▸ **WHAT IS BEING ASKED**:
Every line below that contains "link" is to be copied.

▸ **GIVEN INFORMATION**:
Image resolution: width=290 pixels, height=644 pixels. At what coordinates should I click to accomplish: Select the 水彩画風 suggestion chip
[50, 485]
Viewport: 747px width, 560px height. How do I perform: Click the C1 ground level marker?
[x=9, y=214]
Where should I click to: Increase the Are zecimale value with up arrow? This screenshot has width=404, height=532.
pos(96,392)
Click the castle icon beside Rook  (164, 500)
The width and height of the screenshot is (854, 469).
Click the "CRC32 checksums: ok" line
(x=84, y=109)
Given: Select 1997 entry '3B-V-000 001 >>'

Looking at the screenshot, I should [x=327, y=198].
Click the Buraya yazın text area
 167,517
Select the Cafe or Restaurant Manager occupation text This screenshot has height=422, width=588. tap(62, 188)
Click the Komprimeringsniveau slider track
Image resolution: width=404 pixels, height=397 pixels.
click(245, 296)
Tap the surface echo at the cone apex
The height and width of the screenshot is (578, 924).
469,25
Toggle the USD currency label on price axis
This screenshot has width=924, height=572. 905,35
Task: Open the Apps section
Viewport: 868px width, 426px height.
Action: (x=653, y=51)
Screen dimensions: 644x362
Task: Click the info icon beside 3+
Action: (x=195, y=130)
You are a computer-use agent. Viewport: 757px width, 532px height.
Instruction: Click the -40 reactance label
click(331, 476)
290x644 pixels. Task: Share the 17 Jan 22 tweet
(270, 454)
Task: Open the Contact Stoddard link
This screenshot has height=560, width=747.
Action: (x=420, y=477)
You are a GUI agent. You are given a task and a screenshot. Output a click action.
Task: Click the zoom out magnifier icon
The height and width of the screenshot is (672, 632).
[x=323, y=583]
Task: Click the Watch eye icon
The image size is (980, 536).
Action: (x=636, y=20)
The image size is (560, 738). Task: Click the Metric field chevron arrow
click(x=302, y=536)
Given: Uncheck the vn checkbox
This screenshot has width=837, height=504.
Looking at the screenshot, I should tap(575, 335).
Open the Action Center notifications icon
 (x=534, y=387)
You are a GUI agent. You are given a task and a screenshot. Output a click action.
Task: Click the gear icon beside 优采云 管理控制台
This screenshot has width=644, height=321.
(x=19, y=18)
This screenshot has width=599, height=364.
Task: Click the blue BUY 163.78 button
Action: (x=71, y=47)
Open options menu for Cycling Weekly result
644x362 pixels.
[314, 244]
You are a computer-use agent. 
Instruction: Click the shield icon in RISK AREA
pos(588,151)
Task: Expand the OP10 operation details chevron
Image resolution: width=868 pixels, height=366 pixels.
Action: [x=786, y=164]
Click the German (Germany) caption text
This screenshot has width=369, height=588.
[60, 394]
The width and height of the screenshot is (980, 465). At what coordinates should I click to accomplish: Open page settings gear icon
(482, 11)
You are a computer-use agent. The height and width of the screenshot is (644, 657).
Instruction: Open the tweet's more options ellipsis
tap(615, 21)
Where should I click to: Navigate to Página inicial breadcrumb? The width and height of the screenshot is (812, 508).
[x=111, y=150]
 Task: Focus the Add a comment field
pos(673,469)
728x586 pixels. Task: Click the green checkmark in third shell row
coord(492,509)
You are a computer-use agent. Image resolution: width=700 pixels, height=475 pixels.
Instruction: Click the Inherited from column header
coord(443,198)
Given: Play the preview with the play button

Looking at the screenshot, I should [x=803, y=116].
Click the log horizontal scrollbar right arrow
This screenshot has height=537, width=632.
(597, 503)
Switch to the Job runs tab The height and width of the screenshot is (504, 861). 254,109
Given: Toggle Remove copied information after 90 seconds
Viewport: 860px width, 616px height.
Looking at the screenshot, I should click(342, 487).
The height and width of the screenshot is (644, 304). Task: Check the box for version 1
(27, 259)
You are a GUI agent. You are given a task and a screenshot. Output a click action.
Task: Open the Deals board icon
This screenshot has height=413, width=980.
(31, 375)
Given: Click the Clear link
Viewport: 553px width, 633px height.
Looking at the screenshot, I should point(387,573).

▸ **EXERCISE ANSWER**:
Task: Open the Contact Stoddard link
Given: Click the Clear link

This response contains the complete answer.